Another issue that often comes up with Discoverer is “Fan Traps”. Fan traps are an oddity of SQL where, if you have say a dimension table full of account details, and two facts that join to it, say with sales figures in one and budget figures in the other, logically if you query the two together you should get a set of results like this, taken from the Oracle document “Oracle Discoverer’s Fan Trap Resolution – Correct Results Every Time”
The problem is though, that if you issue the obvious query in SQL, the results come back wrong, because SQL does a cartesian join between the two fact tables and over-counts the figures.
SQL> select a.acc_name, 2 sum(sales), 3 sum(budget) 4 from fan_trap_accounts a, fan_trap_sales s, fan_trap_budget b 5 where a.acc_id = s.acc_id 6 and a.acc_id = b.acc_id 7 group by a.acc_name 8 order by a.acc_name 9 / ACC_NAME SUM(SALES) SUM(BUDGET) -------------------- ---------- ----------- ACCOUNT1 900 1050 ACCOUNT2 130 200 ACCOUNT3 600 750 ACCOUNT4 600 600
Now Discoverer handles this quite well, and automatically rewrites the query internally to use two in-line views, one to join the sales and accounts tables, and one to join the budget and accounts tables, and then join the results together with the correct aggregation applied. So how does OBIEE handle this? Does it ignore the potential error and give you the wrong figures, or does it even disallow this sort of schema design in the first place? Let’s take a look.
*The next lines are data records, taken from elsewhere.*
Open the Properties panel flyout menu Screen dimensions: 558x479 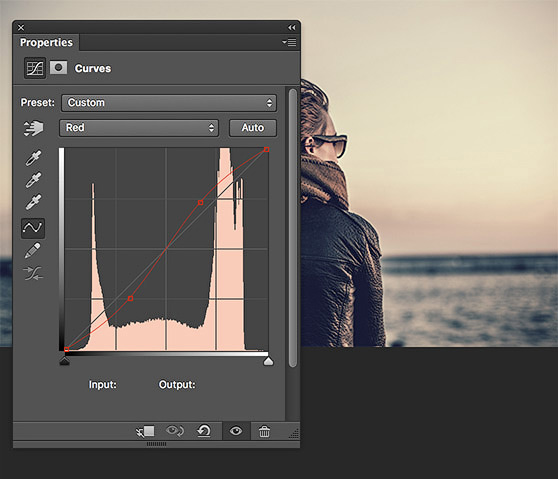(x=289, y=42)
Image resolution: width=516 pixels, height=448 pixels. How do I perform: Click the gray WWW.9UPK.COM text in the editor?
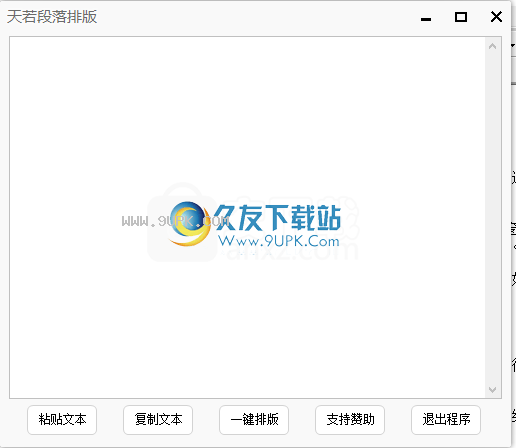175,221
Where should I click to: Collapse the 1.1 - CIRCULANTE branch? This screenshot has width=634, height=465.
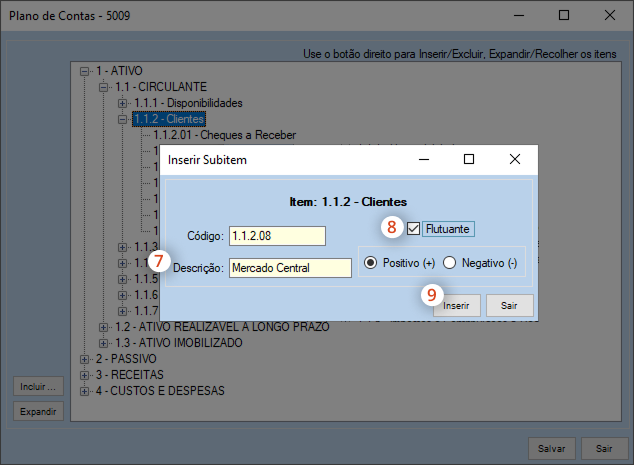coord(104,88)
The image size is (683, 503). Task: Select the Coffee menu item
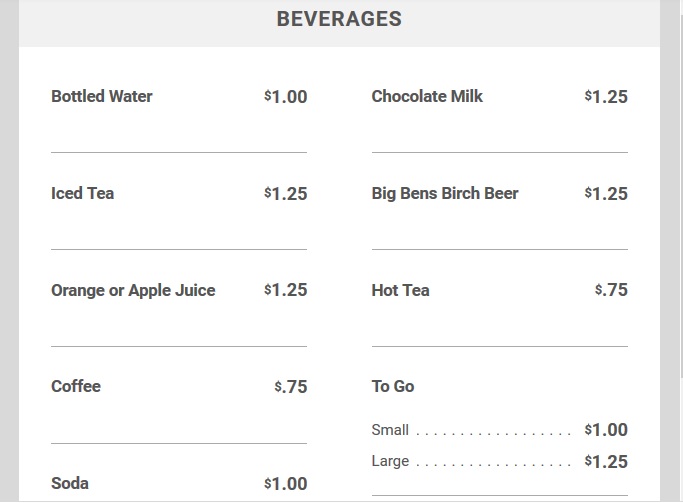(76, 387)
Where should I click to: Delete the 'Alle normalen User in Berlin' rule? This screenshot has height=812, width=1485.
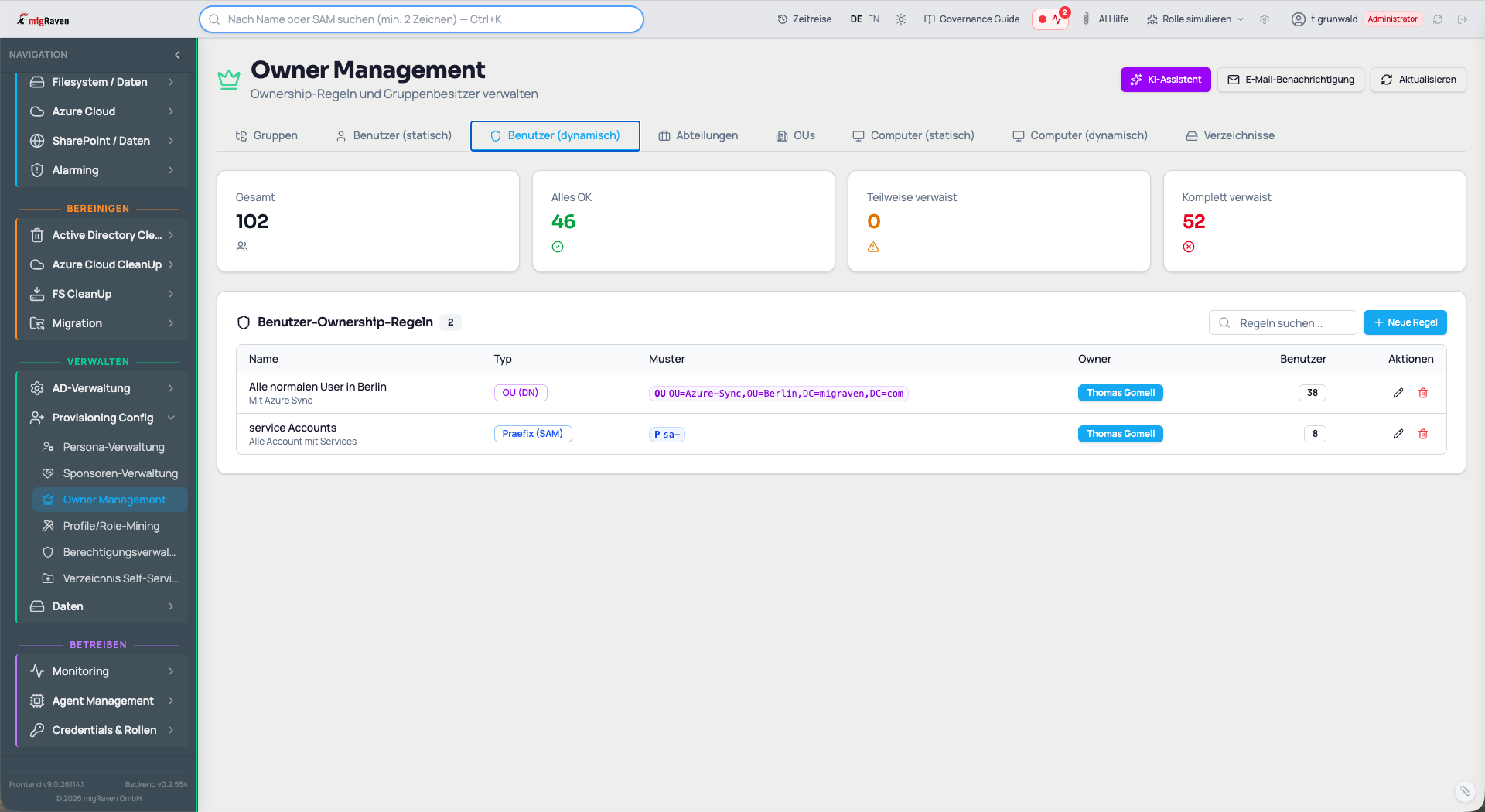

The BI Administrator tool doesn’t have a problem with this sort of arrangement in the physical layer:
The logical business model is fine as well, with the sales and budget tables being displayed as fact tables, and the accounts table as a dimension, as you would expect.
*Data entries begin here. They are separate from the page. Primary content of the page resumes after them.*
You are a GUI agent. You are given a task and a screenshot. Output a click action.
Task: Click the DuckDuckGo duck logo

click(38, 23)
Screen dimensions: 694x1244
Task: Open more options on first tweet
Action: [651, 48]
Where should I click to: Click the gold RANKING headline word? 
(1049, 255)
In fact, when you run a query, using the same selection as our SQL statement, the figures do in fact come out correct.
So what’s happening? Well, if you take a look at the query log and see how the logical, and physical, SQL queries are put together, you can see that OBIEE is doing what Discoverer does, but within the BI Server rather than writing a single SQL statement that uses inline views. The BI Server effectively creates two inline views that in turn lead to two physical SQL statements being sent to Oracle, the BI Server then joins them together and returns the data back as a single result set.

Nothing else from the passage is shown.